According to our current understanding of physics, all particles with mass or energy generate a gravitational field. Gravitational fields are not unique to individual particles, but rather they arise from the collective effect of all the particles in a system.
The gravitational force between two particles is determined by their masses and the distance between them, as described by Newton's law of gravitation. The strength of the gravitational force decreases with increasing distance, following an inverse square law.
Detecting the gravitational signature of individual particles can be challenging because the gravitational force is typically very weak compared to other fundamental forces, such as electromagnetic forces. The gravitational force between two particles is proportional to their masses, but the masses of elementary particles like electrons, quarks, or neutrinos are incredibly small. This makes it extremely difficult to directly measure their gravitational interactions.
Currently, the most sensitive measurements of gravitational effects are achieved with macroscopic objects, such as planets, stars, or massive astronomical bodies.
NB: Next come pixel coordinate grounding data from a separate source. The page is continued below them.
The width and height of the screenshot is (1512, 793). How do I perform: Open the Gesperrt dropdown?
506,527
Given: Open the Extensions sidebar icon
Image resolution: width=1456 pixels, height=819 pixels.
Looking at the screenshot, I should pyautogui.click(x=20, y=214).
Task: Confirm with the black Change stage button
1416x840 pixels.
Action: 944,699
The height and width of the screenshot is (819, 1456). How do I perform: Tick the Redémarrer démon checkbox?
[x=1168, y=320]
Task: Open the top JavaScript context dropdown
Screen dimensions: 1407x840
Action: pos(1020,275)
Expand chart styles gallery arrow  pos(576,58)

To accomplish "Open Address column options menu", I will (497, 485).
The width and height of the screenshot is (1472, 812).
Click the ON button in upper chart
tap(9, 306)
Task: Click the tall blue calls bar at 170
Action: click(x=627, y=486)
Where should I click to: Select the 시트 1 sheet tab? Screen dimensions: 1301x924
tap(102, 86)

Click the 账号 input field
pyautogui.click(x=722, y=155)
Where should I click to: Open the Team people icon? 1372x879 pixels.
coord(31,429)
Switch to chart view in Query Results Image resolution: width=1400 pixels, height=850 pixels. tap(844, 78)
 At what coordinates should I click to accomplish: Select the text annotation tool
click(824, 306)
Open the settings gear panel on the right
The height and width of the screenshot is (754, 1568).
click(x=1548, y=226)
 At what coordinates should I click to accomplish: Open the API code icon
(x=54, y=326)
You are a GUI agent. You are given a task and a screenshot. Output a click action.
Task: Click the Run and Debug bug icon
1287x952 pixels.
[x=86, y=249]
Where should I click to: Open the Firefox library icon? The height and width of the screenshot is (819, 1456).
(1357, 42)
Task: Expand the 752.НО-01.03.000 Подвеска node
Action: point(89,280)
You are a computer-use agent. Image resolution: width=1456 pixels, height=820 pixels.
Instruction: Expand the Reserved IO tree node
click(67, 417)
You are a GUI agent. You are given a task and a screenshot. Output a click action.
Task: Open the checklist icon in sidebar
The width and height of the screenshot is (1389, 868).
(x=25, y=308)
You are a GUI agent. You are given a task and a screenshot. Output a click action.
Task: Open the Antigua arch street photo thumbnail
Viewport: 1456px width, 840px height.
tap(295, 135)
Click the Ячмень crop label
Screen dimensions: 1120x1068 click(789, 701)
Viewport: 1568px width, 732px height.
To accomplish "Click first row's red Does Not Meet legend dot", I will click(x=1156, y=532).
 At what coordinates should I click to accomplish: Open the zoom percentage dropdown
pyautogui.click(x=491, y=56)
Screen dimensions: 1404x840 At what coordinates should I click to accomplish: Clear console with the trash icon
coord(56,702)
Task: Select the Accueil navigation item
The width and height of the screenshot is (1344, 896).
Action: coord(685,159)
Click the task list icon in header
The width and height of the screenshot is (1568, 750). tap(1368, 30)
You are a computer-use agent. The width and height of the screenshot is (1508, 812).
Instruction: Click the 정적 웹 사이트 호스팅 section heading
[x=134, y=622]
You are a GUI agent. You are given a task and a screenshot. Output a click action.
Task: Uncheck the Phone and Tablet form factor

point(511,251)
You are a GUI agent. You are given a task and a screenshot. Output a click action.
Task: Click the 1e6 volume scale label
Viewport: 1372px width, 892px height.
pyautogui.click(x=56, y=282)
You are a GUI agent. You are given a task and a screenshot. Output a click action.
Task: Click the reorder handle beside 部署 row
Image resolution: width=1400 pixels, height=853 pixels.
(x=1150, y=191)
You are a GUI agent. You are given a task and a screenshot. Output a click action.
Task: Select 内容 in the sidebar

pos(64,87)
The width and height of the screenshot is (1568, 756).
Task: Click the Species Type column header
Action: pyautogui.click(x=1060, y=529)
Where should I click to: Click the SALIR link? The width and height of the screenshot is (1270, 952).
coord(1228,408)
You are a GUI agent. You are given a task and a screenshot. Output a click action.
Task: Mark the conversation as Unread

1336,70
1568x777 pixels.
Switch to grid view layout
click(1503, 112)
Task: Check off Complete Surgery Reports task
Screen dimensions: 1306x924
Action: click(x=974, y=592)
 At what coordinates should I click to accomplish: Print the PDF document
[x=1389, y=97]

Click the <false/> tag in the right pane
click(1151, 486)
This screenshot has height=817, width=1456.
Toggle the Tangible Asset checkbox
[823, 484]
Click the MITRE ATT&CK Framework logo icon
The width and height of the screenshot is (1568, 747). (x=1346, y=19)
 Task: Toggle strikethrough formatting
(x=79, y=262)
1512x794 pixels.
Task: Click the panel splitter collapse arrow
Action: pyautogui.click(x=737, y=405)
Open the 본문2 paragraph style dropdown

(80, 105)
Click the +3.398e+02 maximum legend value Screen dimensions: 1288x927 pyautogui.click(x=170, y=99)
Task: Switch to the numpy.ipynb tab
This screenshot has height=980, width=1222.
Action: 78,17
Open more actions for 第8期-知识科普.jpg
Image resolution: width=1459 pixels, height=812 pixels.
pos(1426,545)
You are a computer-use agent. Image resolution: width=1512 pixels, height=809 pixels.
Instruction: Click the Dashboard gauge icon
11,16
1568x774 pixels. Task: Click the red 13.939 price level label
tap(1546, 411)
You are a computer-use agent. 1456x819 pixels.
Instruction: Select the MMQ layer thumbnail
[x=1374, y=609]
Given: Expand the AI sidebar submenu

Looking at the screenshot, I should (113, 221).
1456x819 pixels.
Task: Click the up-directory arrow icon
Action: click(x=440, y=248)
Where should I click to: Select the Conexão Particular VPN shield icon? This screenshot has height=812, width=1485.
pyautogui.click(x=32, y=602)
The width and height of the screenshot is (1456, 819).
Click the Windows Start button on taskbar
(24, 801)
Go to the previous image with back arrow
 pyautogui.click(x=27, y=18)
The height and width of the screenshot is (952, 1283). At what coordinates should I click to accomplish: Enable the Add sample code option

For example, the gravitational influence of a planet on its moon can be observed through careful analysis of their orbits. Similarly, the gravitational interaction between celestial bodies in a binary system can be detected by studying their gravitational waves.
In recent years, there have been efforts to directly detect the gravitational effects of individual particles, particularly with respect to dark matter. Dark matter is a hypothetical form of matter that does not interact with light and has only been detected indirectly through its gravitational influence on visible matter. Several experiments, such as the Large Hadron Collider (LHC) and underground detectors like the Large Underground Xenon (LUX) experiment, are attempting to directly detect dark matter particles through their gravitational interactions with ordinary matter.
However, detecting the individual gravitational signatures of known elementary particles, such as electrons or quarks, remains a significant experimental challenge due to the extremely small masses involved.